Task directions:
Update the data below by replacing "sidebar" with "side menu" and leaving everything else unchanged. Leave the pictures out of your answer.

Screen-element location records:
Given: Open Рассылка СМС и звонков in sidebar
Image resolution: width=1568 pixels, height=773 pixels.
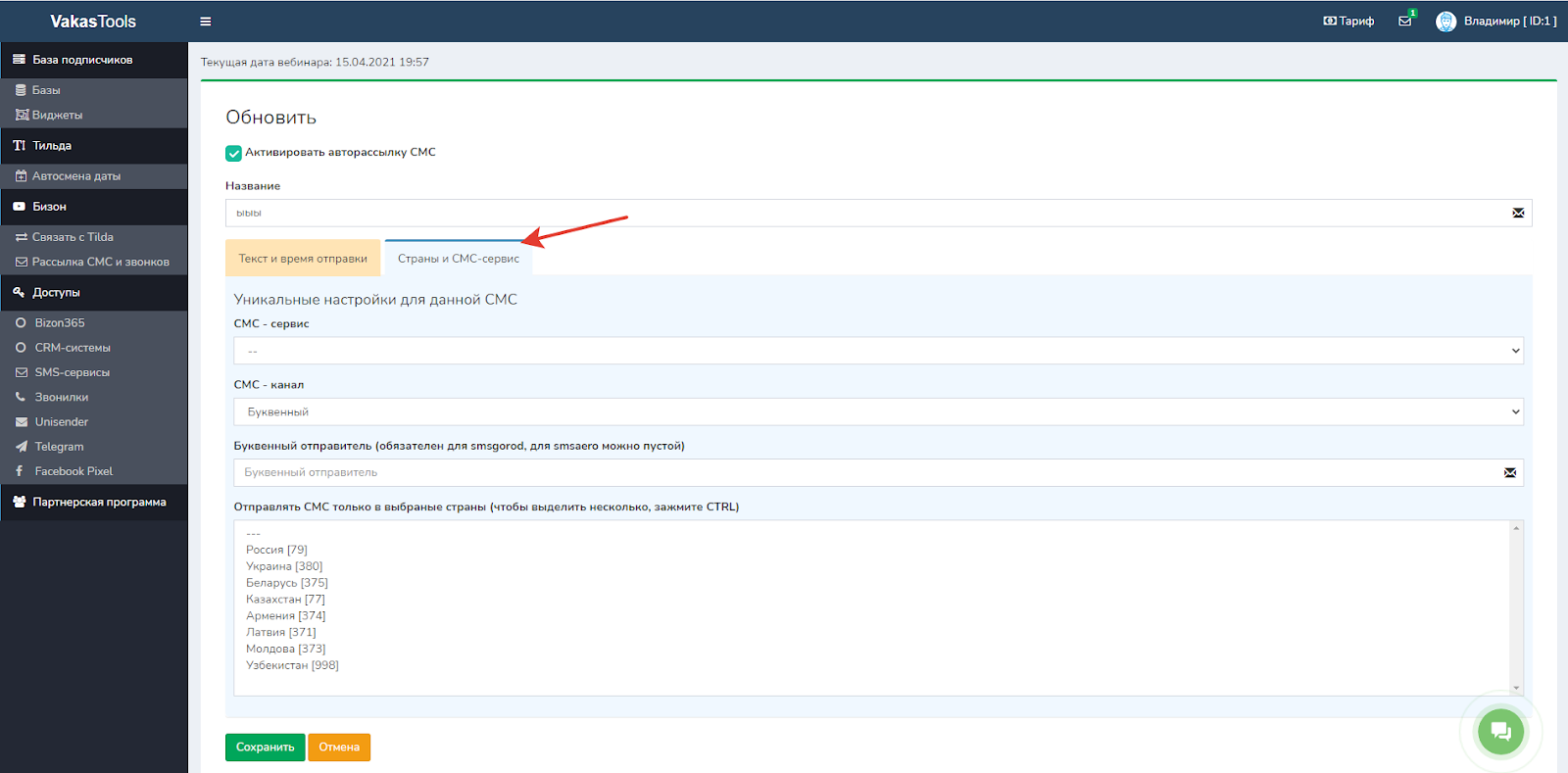Looking at the screenshot, I should 100,263.
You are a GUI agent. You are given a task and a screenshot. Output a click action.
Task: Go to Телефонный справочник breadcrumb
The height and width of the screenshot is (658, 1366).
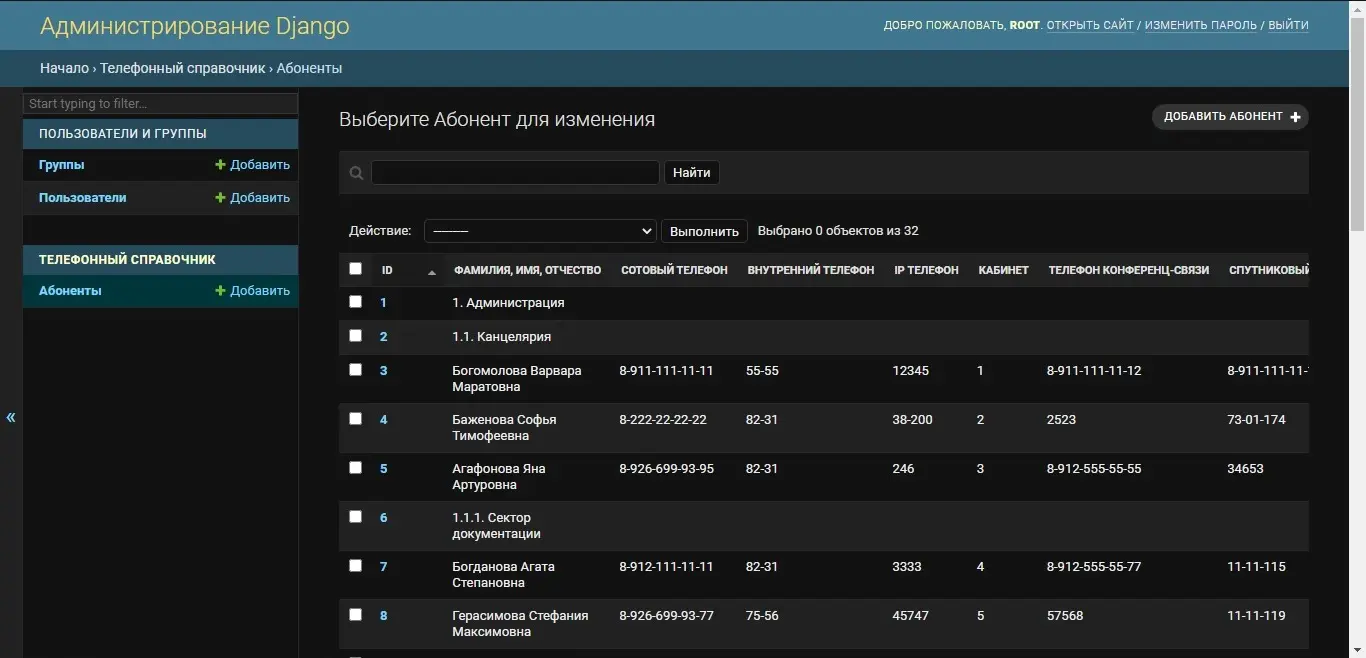[182, 68]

Result below:
Given: Open Рассылка СМС и звонков in side menu
Image resolution: width=1568 pixels, height=773 pixels.
Looking at the screenshot, I should 100,263.
You are a GUI agent. You are given a task and a screenshot. Output a click action.
Task: Go to Телефонный справочник breadcrumb
The height and width of the screenshot is (658, 1366).
[182, 68]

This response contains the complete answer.